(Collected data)

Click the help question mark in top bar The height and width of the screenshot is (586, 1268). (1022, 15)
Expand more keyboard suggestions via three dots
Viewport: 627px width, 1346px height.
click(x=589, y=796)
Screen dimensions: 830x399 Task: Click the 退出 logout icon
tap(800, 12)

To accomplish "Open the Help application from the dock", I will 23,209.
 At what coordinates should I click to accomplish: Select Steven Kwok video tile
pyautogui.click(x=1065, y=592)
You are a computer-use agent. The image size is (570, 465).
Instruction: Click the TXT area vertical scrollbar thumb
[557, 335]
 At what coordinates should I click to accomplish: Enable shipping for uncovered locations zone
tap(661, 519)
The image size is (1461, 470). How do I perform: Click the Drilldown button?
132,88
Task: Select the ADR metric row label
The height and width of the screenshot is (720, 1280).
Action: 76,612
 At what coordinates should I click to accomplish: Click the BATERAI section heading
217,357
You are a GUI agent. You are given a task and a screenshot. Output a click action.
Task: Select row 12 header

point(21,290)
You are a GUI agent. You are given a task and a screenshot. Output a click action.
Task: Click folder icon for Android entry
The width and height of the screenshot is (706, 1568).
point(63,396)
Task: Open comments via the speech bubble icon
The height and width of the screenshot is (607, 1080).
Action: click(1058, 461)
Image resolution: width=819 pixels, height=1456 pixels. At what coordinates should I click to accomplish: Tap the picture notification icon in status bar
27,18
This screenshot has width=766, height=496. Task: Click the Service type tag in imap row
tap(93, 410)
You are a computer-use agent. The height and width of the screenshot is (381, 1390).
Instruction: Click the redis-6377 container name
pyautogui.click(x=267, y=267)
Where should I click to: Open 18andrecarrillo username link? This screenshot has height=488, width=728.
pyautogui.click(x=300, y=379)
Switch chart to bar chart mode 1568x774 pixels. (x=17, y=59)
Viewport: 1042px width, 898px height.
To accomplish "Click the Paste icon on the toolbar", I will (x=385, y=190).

» **YOUR ASSIGNMENT**: Return, exactly as written, only those lines that run from the one with "Screen dimensions: 830x399" to the last line of the data, both of those lines included.

» **SOLVED EXERCISE**:
Screen dimensions: 830x399 Task: Click the 退出 logout icon
tap(800, 12)

To accomplish "Open the Help application from the dock", I will 23,209.
 At what coordinates should I click to accomplish: Select Steven Kwok video tile
pyautogui.click(x=1065, y=592)
You are a computer-use agent. The image size is (570, 465).
Instruction: Click the TXT area vertical scrollbar thumb
[557, 335]
 At what coordinates should I click to accomplish: Enable shipping for uncovered locations zone
tap(661, 519)
The image size is (1461, 470). How do I perform: Click the Drilldown button?
132,88
Task: Select the ADR metric row label
The height and width of the screenshot is (720, 1280).
Action: 76,612
 At what coordinates should I click to accomplish: Click the BATERAI section heading
217,357
You are a GUI agent. You are given a task and a screenshot. Output a click action.
Task: Select row 12 header

point(21,290)
You are a GUI agent. You are given a task and a screenshot. Output a click action.
Task: Click folder icon for Android entry
The width and height of the screenshot is (706, 1568).
point(63,396)
Task: Open comments via the speech bubble icon
The height and width of the screenshot is (607, 1080).
Action: click(1058, 461)
Image resolution: width=819 pixels, height=1456 pixels. At what coordinates should I click to accomplish: Tap the picture notification icon in status bar
27,18
This screenshot has width=766, height=496. Task: Click the Service type tag in imap row
tap(93, 410)
You are a computer-use agent. The height and width of the screenshot is (381, 1390).
Instruction: Click the redis-6377 container name
pyautogui.click(x=267, y=267)
Where should I click to: Open 18andrecarrillo username link? This screenshot has height=488, width=728.
pyautogui.click(x=300, y=379)
Switch chart to bar chart mode 1568x774 pixels. (x=17, y=59)
Viewport: 1042px width, 898px height.
To accomplish "Click the Paste icon on the toolbar", I will (x=385, y=190).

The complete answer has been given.